Is it possible to classify life’s decisions as right and wrong?
In my sophomore year in University of Maryland, I took a class that explored this question: Contemporary Moral Issues. The professor, a dynamic graduate student named Greg Ealick, selected a few issues – capital punishment (death penalty), euthanasia (moral killing), abortion, and examined several arguments on both sides of the issue.
I would later realize people in the USA have strong opinions on various issues. So much so that if you have the opposite view as me, I would not speak to you. So much so that husbands and wives would divorce because they had opposite points of view on subjects like gun control (!).
At the end of the class, I came to this conclusion: morality cannot be boxed into right and wrong. There are several shades of grey in between.
Utilitarianism
Wikipedia tells me that Jeremy Bentham was the founder of Utilitarianism. In my class, the instructor gave primary credit to John Stuart Mill for Utilitarianism. In any case, I grew to associate Utilitarianism and John Stuart Mill as synonymous entities.

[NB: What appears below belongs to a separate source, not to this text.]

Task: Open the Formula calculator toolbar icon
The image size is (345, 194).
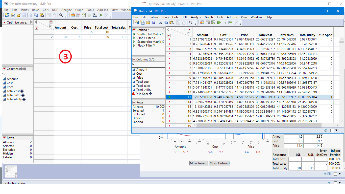Action: [x=208, y=23]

Utilitarianism is a philosophy school which advocates happiness for the majority. If one person has to suffer so that 5 people can be happy, Utilitarianism would say that is okay. If one person has to unfairly suffer so that 5 people can be happy, Utilitarianism would still say that is okay.
Deontology
Deontology is a philosophy school whose most famous proponent is Immanuel Kant. Deontology’s point of view is simple – it wants you to do the right thing at all times. If doing the wrong thing can save a million people, deontology says it doesn’t matter – you still shouldn’t do it. Right is right and wrong is wrong – period.
But how do you know what is right and what is wrong?
Kant proposes a metric called the Categorical Imperative. Plainly stated, the categorical imperative asks you to apply the following benchmark to evaluate if an action is right or wrong.
If the entire world performs said action, is the result desirable? If yes, the action is right. If no, the action is wrong.
Stealing is wrong because if the entire world steals from others, there will be anarchy. Helping your neighbor is right because if the entire world helped their neighbors, the world will be flooded with love. (On that note, when I attended Swamiji’s discourse in the Ashram in May 2015, Swamiji said that if every person in the world fed 5 other people each day, nobody in the world would go hungry.) Playing a mean prank is wrong, because if every single person in the world played a mean prank on another person, there would be more hurt feelings than we care to imagine.
You get the idea.
Swamiji’s Article on Morality
Swamiji explored the idea of morality in this superb article.
Swamiji presented two hypothetical moral dilemmas, originally posed by Philipa Foote in 1967. Here is variation two of the ethical dilemma:
A brilliant transplant surgeon has five patients, each in need of a different organ, each of whom will die without that organ. Unfortunately, there are no organs available to perform any of these five transplants. A healthy young traveler, just passing through the city the doctor works in, comes in for a routine checkup. In the course of the checkup, the surgeon discovers that his organs are compatible with all five of his dying patients. Should he go ahead and save them by sacrificing the life of the healthy patient?
Applying Utilitarianism and Deontology to Variation 2 of the Moral Dilemma
Utilitarianism would say that it is okay for the doctor to kill the healthy young traveler and use his organs to save the five patients.
Gasp! How can you kill an innocent man? That too, a young man who is in the prime of youth, who would have a million plans to craft the rest of his life and enjoy the rich experiences life has to offer?
Utilitarianism says too bad – this sacrifice would mean 5 people being saved. Utilitarianism cares about providing maximizing the benefits for many – and if this young man should die so that 5 people get saved, so be it.
What about deontology?
A deontologist may well gasp with shock: “Kill a healthy innocent young man? Are you frickin’ kidding me?”. What if it was an older man? What if it was a murderer? Now things get murky because the situation is no longer clear cut and is open to interpretation and judgment. Pure deontologists, however, would stick to their staunch stance: Under no circumstances is it okay to take a human life, and that is that.
There you go – two schools of thoughts – operating under different principles – each reasonable in its own accord – one arguing that killing the healthy young man is clear – the other arguing that not killing the young man is clear.
There is No One Right and Wrong
It comes down to this – there is no universal right and wrong.
We have a choice to subscribe to utilitarianism, deontology, or any other philosophy. We can even choose to be a utilitarian sometimes, a deontologist on other occasions. We have a choice to decide for ourselves what is right and what is wrong. We also have the choice to decide that there is no right and wrong and do the best we can.
Let me end with the sentence from Swamiji’s post that caught my eye, and shouldn’t surprise regular os.me readers:
The path of compassion is often worth it. – Om Swami
My thanks to Divya Vanshika, who suggested that I write this article in an exchange over os.me article comments.